Getting closer to a rolling kart

Walle came over today, so we bled the brake fluid. Stafke helped as well. As a result, we no longer have air bubbles stuck in the hydraulics lines. With some further tweaking of the brake pads, they now retract after braking, instead of getting stuck, which they did before. Being newbies and all, we learned completely new stuff with this little job. In the following, Staf (he's 4) demonstrates how the bleeding is done.

The tires got flat over the last few days, which is kind of worrying. I got a compressor and I've inflated the tires to 2 bar.

After some more stripping down decorative and unnecessary parts we're getting closer to a bare bones kart. All we need now is a seat and the kids can pushed around on a smooth rolling kart. The following picture shows the kart in our garage, its usual position is to sit on those two little Ikea tables so we can access all parts easily.

We'll be checking out a kart shop on Tuesday to try and get a seat and brackets to install it. Maybe we can get our hands on an engine mount as well.

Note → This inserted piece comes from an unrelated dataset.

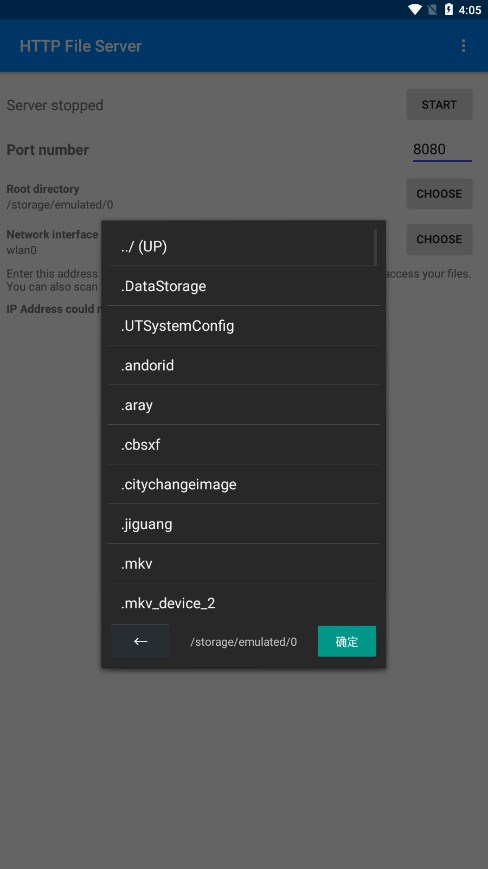Image resolution: width=488 pixels, height=869 pixels.
Task: Open the .UTSystemConfig folder
Action: tap(244, 326)
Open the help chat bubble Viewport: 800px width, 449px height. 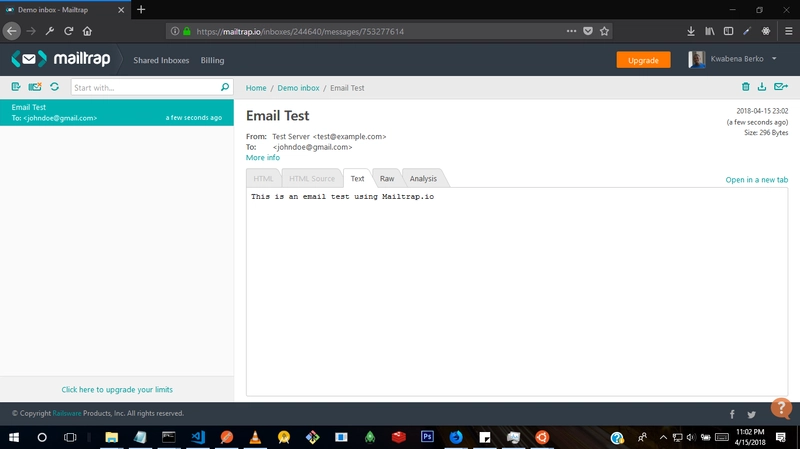(781, 408)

Walle will be getting his head wrapped around setting up the circuitry for the engine. The fact that we'll be pumping 4800 Watt through the circuit (100 Ampère at 48 Volt is the normal mode, we could get the motor up to 300A for its peak if we want) is somehow frightening to me.

My first little steps ...

I'm a complete newbie at this stuff. I haven't handled anything other than bicycles previously and even then, that's only been at the basic level of fixing flat tires. I'm doing this project to learn stuff and I'm aware that there's still many many jobs that I have never done before and have no clue how to do them. I'm probably not even aware of the majority of these details.

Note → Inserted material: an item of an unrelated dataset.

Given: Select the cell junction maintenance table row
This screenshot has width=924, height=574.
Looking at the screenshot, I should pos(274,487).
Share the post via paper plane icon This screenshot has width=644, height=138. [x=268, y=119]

So today, I started off with some basic jobs, tinkering with things to try and get some extremely basic hands-on experience. I figured out how the braking pads can be adjusted, by fastening the nut on the middle bolt of the braking system. I had a go at removing a complete wheel from the rear axle and removed the pulley that was installed by a previous owner. We'll be putting in gears at the other side of the axle later on, as the motor will be placed at the other side anyways. After strategically applying some WD40 here and there, we now have a smoothly rotating rear axle, which is great. Here's the rear axle without its pulley.

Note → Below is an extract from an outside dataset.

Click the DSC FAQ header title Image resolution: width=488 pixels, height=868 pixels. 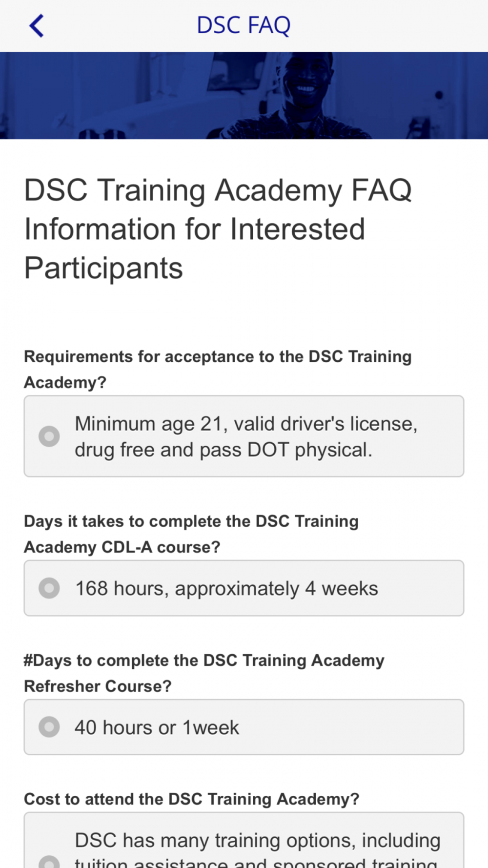[x=244, y=25]
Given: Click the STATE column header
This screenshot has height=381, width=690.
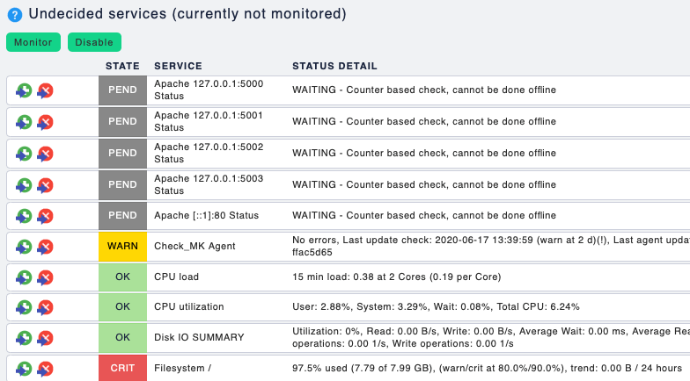Looking at the screenshot, I should (x=122, y=66).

Originally, I wanted to get the bubbles out of the hydraulics lines of the braking system. The process to do this is called "bleeding"; while pumping the brakes and opening/closing the outlet at the brake, you can refill the brake lines with bubble-free braking fluid, which I found for 7€ at a car maintenance store. Unfortunately I only have two hands, so I'll hold this job until I get some help from two other hands.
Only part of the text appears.